Was es wiegt… #68: Begründen statt verkünden!

(Beiträge und Fragen zu einer nächsten Kulturpolitik)

Gleisdorfs Stadtpolitik wurde zur hiesigen Unruhe auf spezielle Art aktiv und brach in der Verständigung Richtung öffentlichem Diskurs auf; zumindest der Kulturreferent Karl Bauer und der Wirtschaftsausschuß-Vorsitzende Wolfgang Weber. Sie luden eine Runde unterschiedlicher Bürgerinnen und Bürger an einen gemeinsamen Tisch. Ende März soll dieser Schritt mit dem Gemeinderat rückgekoppelt werden.

Gemeinderat Karl Bauer und Künstlerin Monika Lafer

Das geistige Klima der Stadt ist von einiger Schlampigkeit erfüllt. Ich begegne Menschen, die bemühen sich unübersehbar um einen Staat im Staat. Sie machen sich ihre eigenen Regeln, genießen zwar Infrastruktur und übrige Leistungen der Gemeinschaft, sagen sich aber von Verpflichtungen gegenüber der Gemeinschaft los und agieren gegen die Republik.

Was geht mich das an?
Ich könnte statt „Staat im Staat“ auch Mafia sagen. Oder Yakuza. Private Bünde, die sich nur nach den eigenen Gesetzen richten. Das paßt mir nicht. Politische und soziale Fragen müssen verhandelt werden. Ein Verkünden per Dekret und Durchsetzen mit Lärm ist Dienst an der Tyrannei.

Ich sehe mich in der Tradition Intellektueller, wie Emile Zola das etablierte, als er den französischen Staat wegen skandalöser Vorkommnisse herausgefordert hat. Ein Aspekt dieses Rollenverständnisses: der Intellektuelle bringt sich in den öffentlichen Diskurs ein, ohne dazu von Autoritäten befugt worden zu sein.

Die Gleisdorfer Unruhe
Die Gleisdorfer Protest-Community ist vor allem laut, lärmt durch die Straßen, kommt aber nicht genauer zur Sache. Es werden bloß Slogans rausgehauen. Nach Monaten gibt es immer noch kein verhandelbares Programm/Konzept.

Ich muß auf einer Basis von Wissensarbeit und Wissenserwerb bestehen. Das heißt: Begriffe klären und begründen statt verkünden.
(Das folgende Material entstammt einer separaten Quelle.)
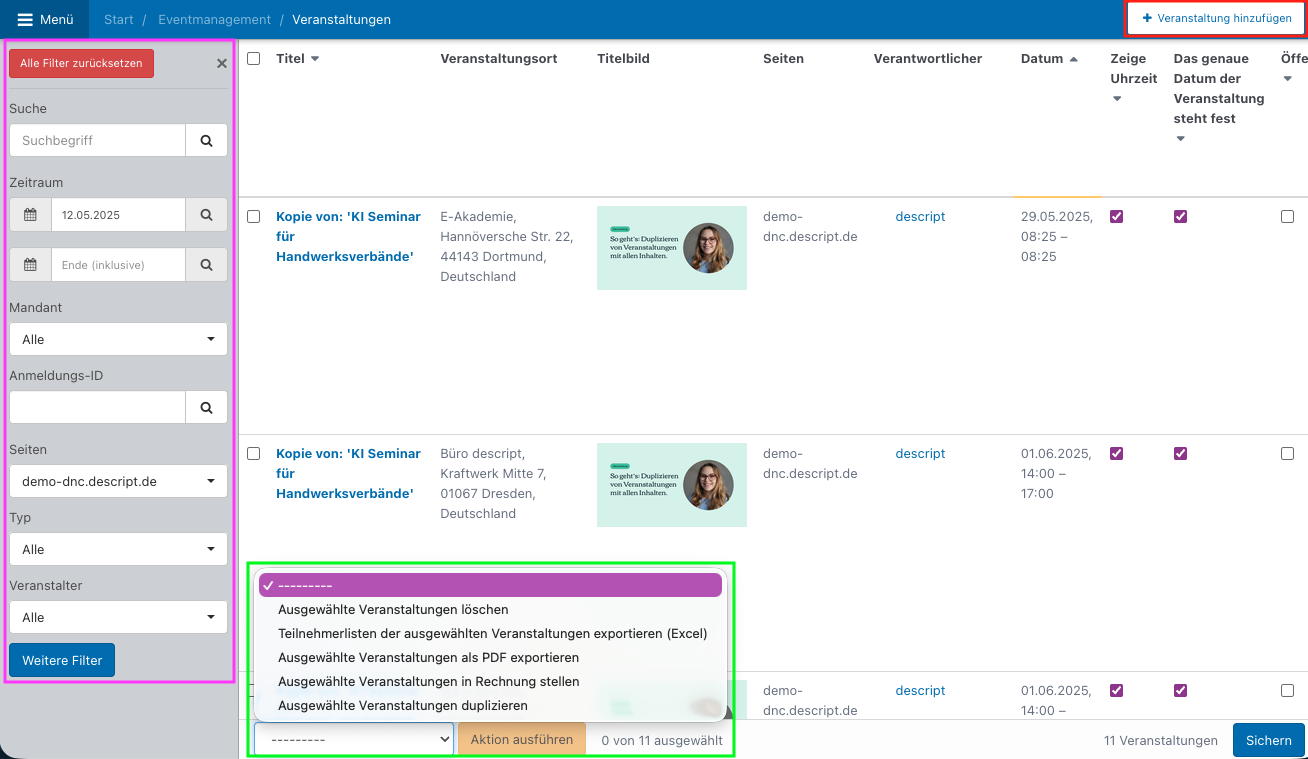Click the magnifier button for Anmeldungs-ID

[206, 407]
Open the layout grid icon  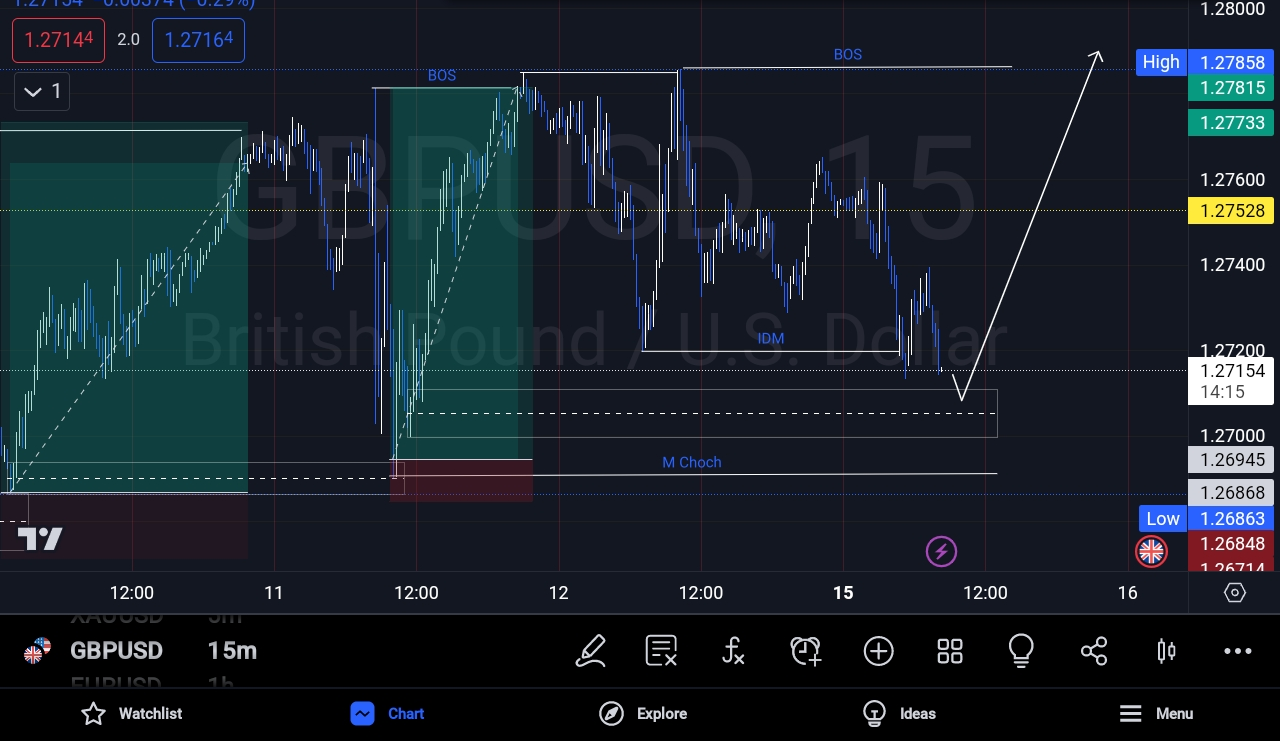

Wer das verweigert, handelt undemokratisch und vergiftet das Gemeinwesen.

Gemeinderat Wolfgang Weber (links) und Unternehmer Ewald Ulrich

Kritik ist nur das, was eine Aussage korrekt zitiert, die Quelle des Zitates nennt, schließlich konkrete Einwände vorbringt. Alles andere ist, wenn auf solche Genauigkeit verzichtet wird, Polemik. Kolorit. Geplauder, politisch irrelevant.

Deshalb haben Leute – wie etliche dieser Gleisdorfer Protest-Community – zum Beispiel die sogenannten „Mainstream-Medien“ erfunden, ohne genau zu erklären, was damit gemeint sei, und sie generell als „Lügenpresse“ denunziert.

Das bedeutet, sie wischen die Ansichten Andersdenkender weg und befassen sich weder mit genauen Zitaten, noch mit der Beachtung von Quellen, welche außerhalb ihrer Interessen liegen. Sie legitimieren ihre Aussagen hauptsächlich durch selbst produzierte „Wahrheiten“, die keiner weitere Debatte unterzogen werden dürfen.

Die Debatte aufnehmen
Ich bringe mich in die öffentlichen Diskurse ein, weil hier schon geraume Zeit ein Hegemoniekampf lärmt. Ein Streit um Deutungshoheit und Definitionsmacht. Das geistige Leben der Stadt wird Richtung Boulevard gezerrt. Komplexitätsreduktion feiert Feste. Ich sehe keinen Sinn darin, sowas zu bekämpfen. Es muß dem etwas Geistreicheres, Fundierteres gegenübergestellt werden.

— [The Long Distance Howl] —

Postskriptum
Ich kann verstehen, daß die Gleisdorfer FPÖ dieses Lärmen für Anteile einer kostenlosen Kampagne pro Kickl begrüßt, da muß einem einmal mehr politisch nichts einfallen. Aber da wär noch die Sozialdemokratie, die sich an Kolo Wallisch erinnern könnte. Da wären noch die Grünen, denen zu Anfechtungen der Demokratie scheinbar nichts einfällt. Und die Jungen? Der „Plan G“?